From Text to Simulation: A Multi-Agent LLM Workflow for Automated Chemical Process Design
Xufei Tian, Wenli Du, Shaoyi Yang, Han Hu, Hui Xin, Shifeng Qu, Ke Ye
TL;DR
The paper presents an end-to-end, AI-assisted workflow that converts natural-language chemical process descriptions into executable simulation configurations by coordinating four specialized LLM-driven agents (Task Understanding, Topology Generation, Parameter Configuration, Evaluation Analysis) within a LangGraph-based framework and guided by Enhanced Monte Carlo Tree Search (E-MCTS). It integrates direct, bidirectional validation with industrial process simulation software and includes an auxiliary thermodynamic analysis step to ensure feasible designs, achieving substantially faster design times and improved convergence on the Simona dataset while approaching expert performance on multiple criteria.
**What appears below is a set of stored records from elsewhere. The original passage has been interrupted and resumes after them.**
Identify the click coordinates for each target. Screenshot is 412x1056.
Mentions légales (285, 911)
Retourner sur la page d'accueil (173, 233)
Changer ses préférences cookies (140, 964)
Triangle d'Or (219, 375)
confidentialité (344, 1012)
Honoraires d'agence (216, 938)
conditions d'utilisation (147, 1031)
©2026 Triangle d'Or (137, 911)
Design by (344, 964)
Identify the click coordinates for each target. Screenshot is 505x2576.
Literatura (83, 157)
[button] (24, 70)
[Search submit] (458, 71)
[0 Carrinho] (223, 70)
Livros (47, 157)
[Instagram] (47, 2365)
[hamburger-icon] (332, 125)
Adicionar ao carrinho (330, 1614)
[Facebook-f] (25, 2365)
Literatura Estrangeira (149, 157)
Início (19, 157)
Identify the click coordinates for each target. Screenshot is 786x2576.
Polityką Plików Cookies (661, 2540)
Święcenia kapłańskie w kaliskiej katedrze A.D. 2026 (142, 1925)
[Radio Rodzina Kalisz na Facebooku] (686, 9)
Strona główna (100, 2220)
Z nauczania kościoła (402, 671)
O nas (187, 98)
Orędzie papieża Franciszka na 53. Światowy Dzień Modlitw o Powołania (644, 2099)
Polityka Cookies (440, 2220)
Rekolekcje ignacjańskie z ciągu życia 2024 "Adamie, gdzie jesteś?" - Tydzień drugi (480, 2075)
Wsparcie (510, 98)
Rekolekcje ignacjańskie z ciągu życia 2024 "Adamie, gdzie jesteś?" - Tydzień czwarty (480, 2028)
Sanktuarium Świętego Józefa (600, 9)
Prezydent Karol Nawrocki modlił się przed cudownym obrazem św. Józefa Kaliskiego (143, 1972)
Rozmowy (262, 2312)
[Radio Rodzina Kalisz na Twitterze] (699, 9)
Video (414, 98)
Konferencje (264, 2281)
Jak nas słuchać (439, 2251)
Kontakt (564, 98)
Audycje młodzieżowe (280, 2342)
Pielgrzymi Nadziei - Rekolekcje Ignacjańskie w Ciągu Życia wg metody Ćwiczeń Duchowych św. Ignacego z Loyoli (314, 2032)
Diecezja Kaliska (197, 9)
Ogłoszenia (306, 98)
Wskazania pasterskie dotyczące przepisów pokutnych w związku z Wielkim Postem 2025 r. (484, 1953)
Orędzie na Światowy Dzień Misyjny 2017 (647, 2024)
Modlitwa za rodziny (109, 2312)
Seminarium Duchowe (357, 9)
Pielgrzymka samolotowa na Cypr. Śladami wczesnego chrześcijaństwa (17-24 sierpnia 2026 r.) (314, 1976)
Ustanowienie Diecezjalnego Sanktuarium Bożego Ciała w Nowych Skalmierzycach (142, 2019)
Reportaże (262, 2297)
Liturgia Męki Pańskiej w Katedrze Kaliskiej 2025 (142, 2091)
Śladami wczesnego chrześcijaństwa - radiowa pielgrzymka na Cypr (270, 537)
Key contributions include direct generation of executable simulations from text, a modular multi-agent architecture that fuses semantic understanding with domain knowledge, and an E-MCTS scheme that values and revisits failed configurations to refine designs. The results demonstrate meaningful gains in design speed and convergence, offering a practical path toward AI-assisted chemical process design with broad industrial relevance.
Abstract
Process simulation is a critical cornerstone of chemical engineering design. Current automated chemical design methodologies focus mainly on various representations of process flow diagrams. However, transforming these diagrams into executable simulation flowsheets remains a time-consuming and labor-intensive endeavor, requiring extensive manual parameter configuration within simulation software. In this work, we propose a novel multi-agent workflow that leverages the semantic understanding capabilities of large language models(LLMs) and enables iterative interactions with chemical process simulation software, achieving end-to-end automated simulation from textual process specifications to computationally validated software configurations for design enhancement. Our approach integrates four specialized agents responsible for task understanding, topology generation, parameter configuration, and evaluation analysis, respectively, coupled with Enhanced Monte Carlo Tree Search to accurately interpret semantics and robustly generate configurations. Evaluated on Simona, a large-scale process description dataset, our method achieves a 31.1% improvement in the simulation convergence rate compared to state-of-the-art baselines and reduces the design time by 89. 0% compared to the expert manual design. This work demonstrates the potential of AI-assisted chemical process design, which bridges the gap between conceptual design and practical implementation. Our workflow is applicable to diverse process-oriented industries, including pharmaceuticals, petrochemicals, food processing, and manufacturing, offering a generalizable solution for automated process design.